# Initial impressions of my Kermatdi Tuner on my Cruze Diesel



## boraz (Aug 29, 2013)

whats with all the links?


----------



## cammyfive (May 6, 2015)

I'm not sure.... I just cut and pasted from the General Forum; not sure why some of the random words are hyperlinking....


----------



## boraz (Aug 29, 2013)

their site says 2 modes



> Two Power Settings:Econo at 20hp & 35Ftlb
> Performance at 35hp and 68Ftlb


Kermatdi Cruze Flash Tuning - KermaTDI


----------



## cammyfive (May 6, 2015)

Yeah, I noticed that too. Tomorrow when I do some testing of the Econ mode on a road trip I'll take a pic of the different mode screens. Here's a pic of the tuner itself.


----------



## cammyfive (May 6, 2015)

Pics of the 4 modes.....


----------



## MilTownSHO (Oct 9, 2013)

First person I know that has tried out the Duramax tune.


----------



## mr overkill (Dec 1, 2013)

Keep us posted on mpg


----------



## Cass23VSU4 (Mar 13, 2014)

Good to hear you're liking it. Sounds like things are finally picking up on the diesel tuning side.


----------



## cammyfive (May 6, 2015)

Ok, a few new thoughts after a week of driving with it and a 700 mile road trip:

1) I've pretty much settled on the "sport Econ" (middle) tune. The Mild Econ mode is very very close to stock and the full Sport mode is too touchy in everyday driving (requires concentration not to surge away from a red light). I did the first half of my way to Tennessee in full Econ mode and didn't notice any better or worse fuel mileage on the interstate than my preferred sport-Econ mode. 

2) This car hates stop and go traffic, I think even more so with the tune. It seems that the car upshifts asap in gentle stop and go city driving and will lurch when you accelerate bc of a downshift. I think this is the case stock but the tune seems to highlight. 

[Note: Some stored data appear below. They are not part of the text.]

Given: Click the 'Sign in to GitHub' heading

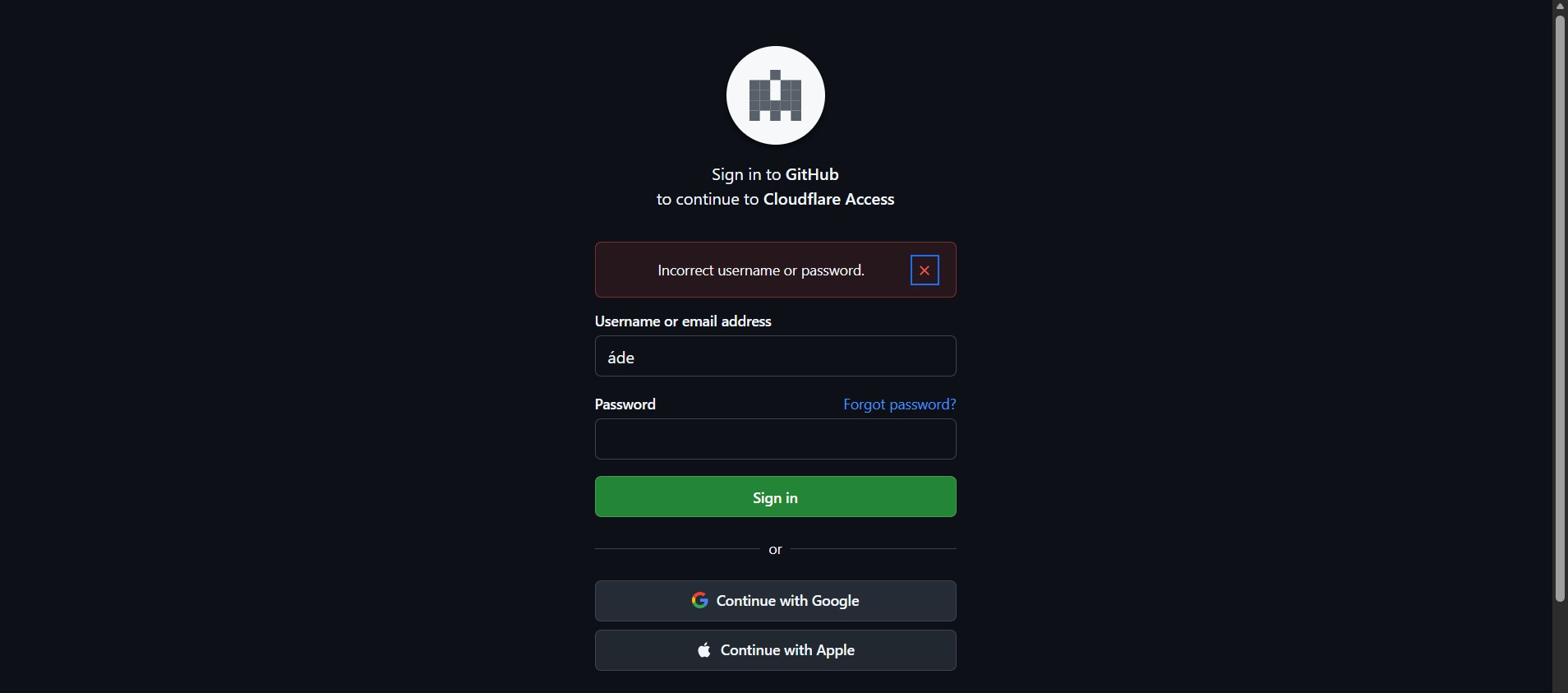Looking at the screenshot, I should 775,174.
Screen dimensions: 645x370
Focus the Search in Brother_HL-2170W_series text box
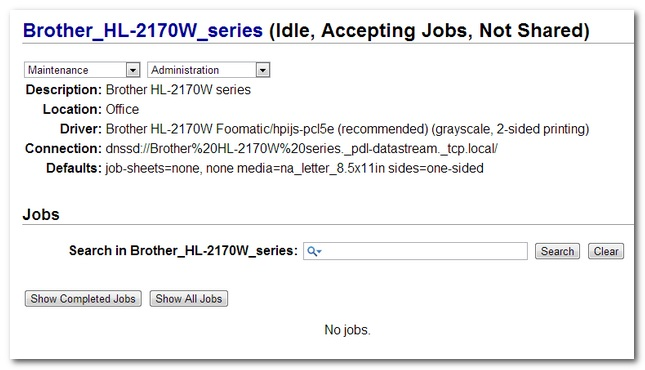415,251
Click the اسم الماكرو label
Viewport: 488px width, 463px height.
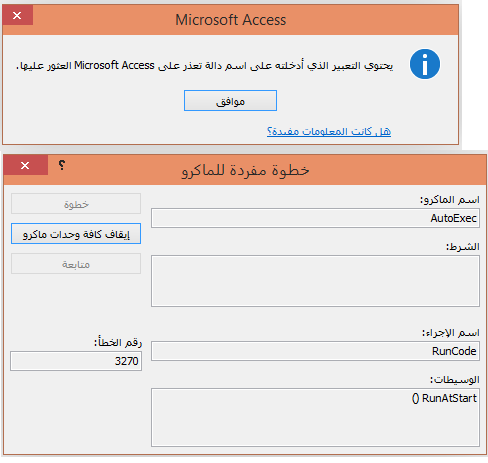[x=450, y=200]
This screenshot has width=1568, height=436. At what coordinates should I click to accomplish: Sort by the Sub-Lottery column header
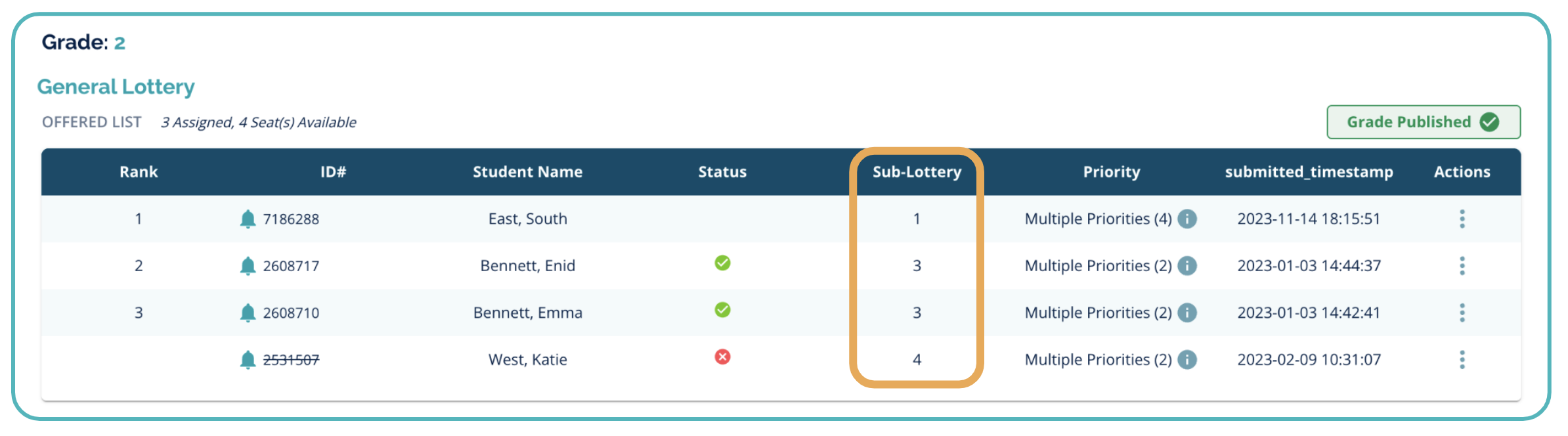point(917,172)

3) I haven't had the time or patience to do controlled steady cruising on the exact same roads in each tuning mode but, to me, I can say the tune MAY help mileage in the Econ and Sport Econ mode but definitely does NOT HURT it. This pic is earlier this evening cruise control on I-40 with the cruise set on 70mph for the 19 miles indicated. I coasted to a stop the last .2 mile on the off ramp. The elevation was mostly level with subtle hills up/down. I'm quite satisfied as anything over 50mpg highway cruising far exceeds what I expected.


----------



## 2014 cruze diesel (Jun 18, 2015)

I'm looking into investing in a tuner, so what you are saying is out of the three companies the karma is the best with your daily driver. I drive 60 highway miles total a day to work doing 75mph posted. 30/30. And I hate the turbo lag. I am worried about this regeneration think that will happen. Would I get this problem if I have it set to the sport race mode.


----------



## 2014 cruze diesel (Jun 18, 2015)

Ok, I hot it, no instructions what so ever. It's not plug or play there is alot of options. Need help , how do I use it.


----------



## cammyfive (May 6, 2015)

2014 cruze diesel said:


> Ok, I hot it, no instructions what so ever. It's not plug or play there is alot of options. Need help , how do I use it.


I replied to your PM. Sorry I didn't see it sooner, I'm only here around twice a week or so.


----------